TASK: Of the entries below, copy only those lines that contain the word "computer".

Stored data:

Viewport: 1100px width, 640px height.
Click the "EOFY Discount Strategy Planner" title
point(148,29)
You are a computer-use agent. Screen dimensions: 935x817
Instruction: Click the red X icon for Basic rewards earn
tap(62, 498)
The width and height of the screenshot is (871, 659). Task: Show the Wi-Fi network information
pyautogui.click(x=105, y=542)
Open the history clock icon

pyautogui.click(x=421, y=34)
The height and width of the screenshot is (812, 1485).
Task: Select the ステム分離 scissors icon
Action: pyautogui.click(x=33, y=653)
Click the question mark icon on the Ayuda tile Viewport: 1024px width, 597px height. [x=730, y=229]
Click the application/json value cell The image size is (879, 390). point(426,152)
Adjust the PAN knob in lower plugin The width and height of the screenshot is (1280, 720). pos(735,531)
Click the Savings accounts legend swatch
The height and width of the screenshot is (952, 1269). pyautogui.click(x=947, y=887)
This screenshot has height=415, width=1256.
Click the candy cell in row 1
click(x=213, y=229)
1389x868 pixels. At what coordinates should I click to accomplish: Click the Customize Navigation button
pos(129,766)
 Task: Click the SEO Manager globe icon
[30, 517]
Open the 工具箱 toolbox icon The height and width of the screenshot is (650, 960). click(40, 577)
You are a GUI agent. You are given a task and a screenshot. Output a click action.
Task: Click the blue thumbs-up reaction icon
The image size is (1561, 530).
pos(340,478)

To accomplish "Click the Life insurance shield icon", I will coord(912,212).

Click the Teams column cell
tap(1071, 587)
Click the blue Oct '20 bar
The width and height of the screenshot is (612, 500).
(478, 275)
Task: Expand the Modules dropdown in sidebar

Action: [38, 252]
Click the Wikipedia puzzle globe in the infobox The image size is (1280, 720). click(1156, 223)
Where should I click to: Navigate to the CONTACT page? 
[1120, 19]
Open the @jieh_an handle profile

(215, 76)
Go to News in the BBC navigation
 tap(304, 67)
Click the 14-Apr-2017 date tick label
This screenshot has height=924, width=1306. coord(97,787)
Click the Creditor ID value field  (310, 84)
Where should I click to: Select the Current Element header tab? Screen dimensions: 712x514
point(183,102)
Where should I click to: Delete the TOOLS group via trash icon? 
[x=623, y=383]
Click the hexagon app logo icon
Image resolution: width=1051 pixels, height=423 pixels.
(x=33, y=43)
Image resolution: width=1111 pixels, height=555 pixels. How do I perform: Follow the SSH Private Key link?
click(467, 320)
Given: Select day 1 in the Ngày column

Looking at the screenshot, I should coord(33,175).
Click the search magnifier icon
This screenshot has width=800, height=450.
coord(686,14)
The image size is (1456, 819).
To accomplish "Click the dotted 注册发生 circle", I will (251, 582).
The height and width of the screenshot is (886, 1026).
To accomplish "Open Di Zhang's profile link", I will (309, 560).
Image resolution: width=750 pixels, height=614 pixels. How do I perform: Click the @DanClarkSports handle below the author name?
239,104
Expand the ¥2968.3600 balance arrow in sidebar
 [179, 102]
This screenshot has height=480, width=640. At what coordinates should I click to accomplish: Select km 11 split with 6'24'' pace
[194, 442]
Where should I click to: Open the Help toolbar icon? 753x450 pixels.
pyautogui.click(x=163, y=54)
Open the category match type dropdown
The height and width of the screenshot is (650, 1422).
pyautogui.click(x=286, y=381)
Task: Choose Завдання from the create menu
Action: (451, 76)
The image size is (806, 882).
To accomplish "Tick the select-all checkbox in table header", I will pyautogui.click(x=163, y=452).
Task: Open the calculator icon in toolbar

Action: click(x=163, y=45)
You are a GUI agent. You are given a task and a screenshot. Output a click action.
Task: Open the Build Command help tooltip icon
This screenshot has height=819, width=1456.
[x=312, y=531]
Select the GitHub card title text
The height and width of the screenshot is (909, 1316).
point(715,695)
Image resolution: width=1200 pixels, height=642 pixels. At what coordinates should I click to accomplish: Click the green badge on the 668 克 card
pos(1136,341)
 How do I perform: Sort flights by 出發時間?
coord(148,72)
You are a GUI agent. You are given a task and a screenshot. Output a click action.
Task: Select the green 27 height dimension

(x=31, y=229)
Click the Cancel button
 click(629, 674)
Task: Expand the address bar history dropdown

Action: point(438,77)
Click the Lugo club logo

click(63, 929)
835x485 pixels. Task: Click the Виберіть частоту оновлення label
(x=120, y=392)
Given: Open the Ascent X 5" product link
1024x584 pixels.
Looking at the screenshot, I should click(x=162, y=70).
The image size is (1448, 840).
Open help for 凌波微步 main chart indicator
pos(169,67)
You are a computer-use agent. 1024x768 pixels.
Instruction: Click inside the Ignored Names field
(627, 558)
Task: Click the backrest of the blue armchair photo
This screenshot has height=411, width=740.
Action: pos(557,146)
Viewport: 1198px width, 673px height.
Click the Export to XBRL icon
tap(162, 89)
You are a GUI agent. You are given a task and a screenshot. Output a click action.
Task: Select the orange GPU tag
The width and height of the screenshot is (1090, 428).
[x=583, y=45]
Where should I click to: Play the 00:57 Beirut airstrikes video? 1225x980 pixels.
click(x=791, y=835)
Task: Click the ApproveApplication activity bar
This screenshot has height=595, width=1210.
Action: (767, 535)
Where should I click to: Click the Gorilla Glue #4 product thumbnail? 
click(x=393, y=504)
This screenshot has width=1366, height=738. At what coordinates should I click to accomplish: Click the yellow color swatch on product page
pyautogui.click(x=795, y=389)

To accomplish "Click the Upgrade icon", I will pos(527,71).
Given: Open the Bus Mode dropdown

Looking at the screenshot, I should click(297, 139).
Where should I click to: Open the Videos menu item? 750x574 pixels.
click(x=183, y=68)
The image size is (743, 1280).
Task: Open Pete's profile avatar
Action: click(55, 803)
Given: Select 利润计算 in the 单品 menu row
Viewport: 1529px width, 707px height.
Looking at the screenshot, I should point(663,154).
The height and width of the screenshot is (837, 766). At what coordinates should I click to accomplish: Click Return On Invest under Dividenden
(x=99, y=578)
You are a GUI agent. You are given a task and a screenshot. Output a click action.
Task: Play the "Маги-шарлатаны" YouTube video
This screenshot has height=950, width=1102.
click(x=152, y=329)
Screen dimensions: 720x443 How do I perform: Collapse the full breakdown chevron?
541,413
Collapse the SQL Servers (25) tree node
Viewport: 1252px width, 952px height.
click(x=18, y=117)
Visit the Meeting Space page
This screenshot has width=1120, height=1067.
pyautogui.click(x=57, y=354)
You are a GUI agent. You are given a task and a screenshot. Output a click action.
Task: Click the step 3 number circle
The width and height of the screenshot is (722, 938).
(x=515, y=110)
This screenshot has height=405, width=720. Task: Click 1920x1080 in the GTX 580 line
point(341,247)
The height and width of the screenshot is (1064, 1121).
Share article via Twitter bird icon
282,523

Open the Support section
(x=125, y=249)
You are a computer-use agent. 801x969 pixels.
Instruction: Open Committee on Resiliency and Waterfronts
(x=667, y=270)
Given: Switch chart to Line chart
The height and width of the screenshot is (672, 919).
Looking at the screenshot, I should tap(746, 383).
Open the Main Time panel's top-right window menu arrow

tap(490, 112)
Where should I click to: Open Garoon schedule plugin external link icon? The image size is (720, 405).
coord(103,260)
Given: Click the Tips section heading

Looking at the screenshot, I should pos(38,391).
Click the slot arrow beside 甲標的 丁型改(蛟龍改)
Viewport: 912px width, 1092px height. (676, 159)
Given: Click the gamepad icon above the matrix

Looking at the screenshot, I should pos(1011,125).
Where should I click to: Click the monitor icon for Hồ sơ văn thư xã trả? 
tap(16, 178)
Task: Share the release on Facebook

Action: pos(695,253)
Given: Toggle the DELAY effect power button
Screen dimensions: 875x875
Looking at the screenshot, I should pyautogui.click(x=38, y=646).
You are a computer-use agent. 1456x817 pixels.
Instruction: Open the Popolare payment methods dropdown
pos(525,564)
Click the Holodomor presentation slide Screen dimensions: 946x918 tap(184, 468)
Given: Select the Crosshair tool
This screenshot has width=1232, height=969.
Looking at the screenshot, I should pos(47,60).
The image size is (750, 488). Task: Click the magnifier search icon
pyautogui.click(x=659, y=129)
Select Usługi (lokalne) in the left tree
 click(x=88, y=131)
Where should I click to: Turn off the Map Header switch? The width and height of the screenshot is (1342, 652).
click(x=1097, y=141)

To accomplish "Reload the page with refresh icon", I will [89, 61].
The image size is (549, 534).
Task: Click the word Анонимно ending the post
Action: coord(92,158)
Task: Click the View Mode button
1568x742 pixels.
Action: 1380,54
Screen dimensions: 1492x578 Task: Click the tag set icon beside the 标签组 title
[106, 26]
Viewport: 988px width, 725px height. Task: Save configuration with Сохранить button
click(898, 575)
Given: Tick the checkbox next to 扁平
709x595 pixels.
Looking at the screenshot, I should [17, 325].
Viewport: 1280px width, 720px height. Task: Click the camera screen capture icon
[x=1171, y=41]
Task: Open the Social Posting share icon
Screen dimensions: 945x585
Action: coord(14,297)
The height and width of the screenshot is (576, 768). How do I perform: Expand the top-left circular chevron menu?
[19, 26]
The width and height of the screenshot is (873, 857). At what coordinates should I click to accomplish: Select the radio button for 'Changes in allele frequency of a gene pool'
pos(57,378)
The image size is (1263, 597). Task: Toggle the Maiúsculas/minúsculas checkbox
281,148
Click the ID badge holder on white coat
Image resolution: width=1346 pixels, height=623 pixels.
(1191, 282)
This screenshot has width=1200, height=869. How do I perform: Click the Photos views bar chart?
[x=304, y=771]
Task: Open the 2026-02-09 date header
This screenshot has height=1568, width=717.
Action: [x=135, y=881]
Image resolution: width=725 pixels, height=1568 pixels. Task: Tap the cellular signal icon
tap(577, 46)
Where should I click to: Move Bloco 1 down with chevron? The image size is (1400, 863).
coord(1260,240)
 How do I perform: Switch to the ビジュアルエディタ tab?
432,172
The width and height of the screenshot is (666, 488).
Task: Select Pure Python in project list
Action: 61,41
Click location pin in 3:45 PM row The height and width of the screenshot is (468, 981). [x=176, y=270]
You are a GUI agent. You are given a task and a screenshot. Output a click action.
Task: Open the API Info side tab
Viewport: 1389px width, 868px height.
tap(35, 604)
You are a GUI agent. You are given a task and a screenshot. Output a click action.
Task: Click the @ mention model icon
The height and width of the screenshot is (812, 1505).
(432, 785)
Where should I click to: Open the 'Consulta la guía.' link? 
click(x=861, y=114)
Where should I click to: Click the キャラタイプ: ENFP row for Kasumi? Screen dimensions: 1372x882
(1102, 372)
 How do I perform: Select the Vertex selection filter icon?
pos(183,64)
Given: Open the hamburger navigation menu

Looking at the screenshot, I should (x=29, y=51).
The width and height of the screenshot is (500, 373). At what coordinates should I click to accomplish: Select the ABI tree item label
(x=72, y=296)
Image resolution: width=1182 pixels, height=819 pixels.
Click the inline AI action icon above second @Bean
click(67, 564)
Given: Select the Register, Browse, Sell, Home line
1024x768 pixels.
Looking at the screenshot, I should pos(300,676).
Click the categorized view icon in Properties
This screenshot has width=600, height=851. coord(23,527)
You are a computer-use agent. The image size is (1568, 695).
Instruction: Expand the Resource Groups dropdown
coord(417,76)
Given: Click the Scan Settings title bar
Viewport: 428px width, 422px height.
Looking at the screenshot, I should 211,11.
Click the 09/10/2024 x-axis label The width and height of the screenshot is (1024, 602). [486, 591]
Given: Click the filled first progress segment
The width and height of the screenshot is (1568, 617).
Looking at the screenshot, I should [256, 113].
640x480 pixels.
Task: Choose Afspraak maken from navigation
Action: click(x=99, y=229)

SOLVED PROBLEM:
You are a computer-use agent. Screen dimensions: 935x817
You are a computer-use agent. 1024x768 pixels.
You are a computer-use agent. 801x969 pixels.
You are a computer-use agent. 1456x817 pixels.
You are a computer-use agent. The image size is (1568, 695).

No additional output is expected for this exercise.